Persuasion, Initiative, Freedom, Desire

  • @isomorphisms: Econ 101 leaves out persuasion. What fraction of business (/politics) is persuasion?
  • @isomorphisms: Of course that's only part of the problem with lacking a theory of where utility surfaces come from.
  • @isomorphisms: People choose careers, (spouses?), and clothes based on narratives someone else wrote. Whether it's the YC type "entrepreneur" narrative or Puma's "sleek" narrative, or sci-fi narratives of technological progress.
  • Where did economists themselves get the idea to become professors? Could it have been from 17 years of schooling???
  • @isomorphisms: It's rare for people to initiate their own dreams or be 100% originators of their goals or preferences.
  • @isomorphisms: Which presents a problem for the Edgeworth-box story of lonely individuals trading with each other.
  • @isomorphisms: But the story Don Draper told about Lucky Strikes is, I think, the same one as the fMRI Pepsi/Coke experiment. #neuromarketing
  • @isomorphisms: It's that ∄ difference between "lies" and "truth": perception is reality. It's that pleasure and preference themselves are malleable and being moulded by others all the time. (Or at least they're trying to mould it.) Even besides "marketing types" or essayists trying to influence your unconscious or conscious thoughts as their job, plenty of people reflexively enforce social norms and expectations without a strong desire or benefit
  • @isomorphisms: The story of Don Draper and the Lucky Strikes makes us individuals out not as free-willed inventors of ourselves, util-seekers and comandantes of our own pocketbooks--but as dull voids with no idea what to do with the incomprehensible freedom we enjoy in a society where incomes so far exceed subsistence.
  • @isomorphisms: It puts us as templates onto which meme-smiths paint their work, searching for 1 that will stick and replicate itself.
  • @isomorphisnms: It's somewhere in that spirit, I think, that persuasion in the workplace, in the store, on the TV, can be modelled. And without an effective theory of persuasion I don't see how economic theory can take an honest accounting of choice, preference, or "optimum".
  • Bike ride through streets named Brookside (nowhere near a brook), Ridgeview (not on a ridge), Westminster (none of their corpses will be entombed there). A tennis court on Buckminster Drive.
  • Ironically, this sign: "NO SOLICATIONS ON THE PREMISES". The real estate developers and bankers involved have already done all the selling, thank you. Now we need these people to obediently and consistently rise for work every day and pay OUR due, without YOU fingering their pockets as well.
  • Even "Alan Rickman Reads Proust", the suggestions of what to do with freedom--trips to India, faling madly in love, "On The Road" type life--aren't original ideas, those come from stories which we have no better idea than to live out.
  • But why point out the unoriginality of others when I have so much to draw on myself?
  • My first business was, literally, a copy of one I'd worked at in another locality. My dreams to become a quant? 100% seeded in the insinuations of my professors.

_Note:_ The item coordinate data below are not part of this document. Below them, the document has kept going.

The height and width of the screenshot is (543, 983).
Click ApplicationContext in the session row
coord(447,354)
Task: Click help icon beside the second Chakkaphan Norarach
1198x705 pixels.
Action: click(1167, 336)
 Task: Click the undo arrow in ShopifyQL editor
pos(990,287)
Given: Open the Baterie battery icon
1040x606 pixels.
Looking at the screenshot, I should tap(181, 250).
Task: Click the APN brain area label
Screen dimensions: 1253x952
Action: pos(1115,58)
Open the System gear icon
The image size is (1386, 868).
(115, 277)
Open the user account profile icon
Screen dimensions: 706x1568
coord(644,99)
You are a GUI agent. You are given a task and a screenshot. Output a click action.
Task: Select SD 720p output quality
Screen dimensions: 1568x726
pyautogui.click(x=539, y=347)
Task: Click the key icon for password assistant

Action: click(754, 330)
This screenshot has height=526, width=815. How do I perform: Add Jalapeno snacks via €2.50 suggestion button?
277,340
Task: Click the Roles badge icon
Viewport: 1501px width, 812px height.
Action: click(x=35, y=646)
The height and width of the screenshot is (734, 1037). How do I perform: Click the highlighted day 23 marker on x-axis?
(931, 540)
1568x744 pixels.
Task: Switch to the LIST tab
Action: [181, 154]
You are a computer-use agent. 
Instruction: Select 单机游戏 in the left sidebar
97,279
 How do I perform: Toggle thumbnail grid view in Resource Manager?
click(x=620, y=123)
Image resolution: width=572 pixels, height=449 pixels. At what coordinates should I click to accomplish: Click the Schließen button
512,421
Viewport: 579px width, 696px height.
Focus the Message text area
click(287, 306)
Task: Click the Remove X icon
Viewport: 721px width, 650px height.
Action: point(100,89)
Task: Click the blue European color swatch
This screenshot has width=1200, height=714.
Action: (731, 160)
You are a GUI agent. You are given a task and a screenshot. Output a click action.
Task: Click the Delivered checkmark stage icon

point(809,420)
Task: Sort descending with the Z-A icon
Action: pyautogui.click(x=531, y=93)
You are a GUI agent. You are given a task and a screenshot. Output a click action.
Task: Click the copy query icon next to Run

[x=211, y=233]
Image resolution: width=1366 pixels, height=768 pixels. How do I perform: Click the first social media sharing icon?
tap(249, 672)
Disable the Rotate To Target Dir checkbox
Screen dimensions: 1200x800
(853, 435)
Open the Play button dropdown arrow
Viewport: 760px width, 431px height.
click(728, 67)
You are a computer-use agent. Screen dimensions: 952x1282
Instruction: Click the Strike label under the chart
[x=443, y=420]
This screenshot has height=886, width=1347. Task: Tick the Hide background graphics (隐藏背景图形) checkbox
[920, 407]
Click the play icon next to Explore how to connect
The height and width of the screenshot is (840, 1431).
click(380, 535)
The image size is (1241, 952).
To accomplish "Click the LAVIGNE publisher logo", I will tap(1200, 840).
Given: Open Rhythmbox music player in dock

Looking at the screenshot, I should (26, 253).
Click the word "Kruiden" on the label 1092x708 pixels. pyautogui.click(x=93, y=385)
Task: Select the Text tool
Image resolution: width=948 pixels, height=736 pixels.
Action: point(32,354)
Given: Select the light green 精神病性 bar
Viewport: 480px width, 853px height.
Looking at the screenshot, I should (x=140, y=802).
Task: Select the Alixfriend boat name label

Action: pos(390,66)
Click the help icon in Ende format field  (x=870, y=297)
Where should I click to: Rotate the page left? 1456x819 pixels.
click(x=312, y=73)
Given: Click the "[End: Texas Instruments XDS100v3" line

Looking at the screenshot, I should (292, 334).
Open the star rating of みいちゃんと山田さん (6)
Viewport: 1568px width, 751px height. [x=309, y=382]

  • Or even my unclever insults above aimed at the ownership society. Did I invent those myself? No. Umpteen movies and stories and poems railing against suburban culture. Any surprise that Millennials want to walk to small shops whereas their parents preferred driving to the mall? Was it that something about cars and roads and shops changed? Or that a generation worth of artists told a nasty story that changed the demand functions.
  • This is depressing. I need a cigarette.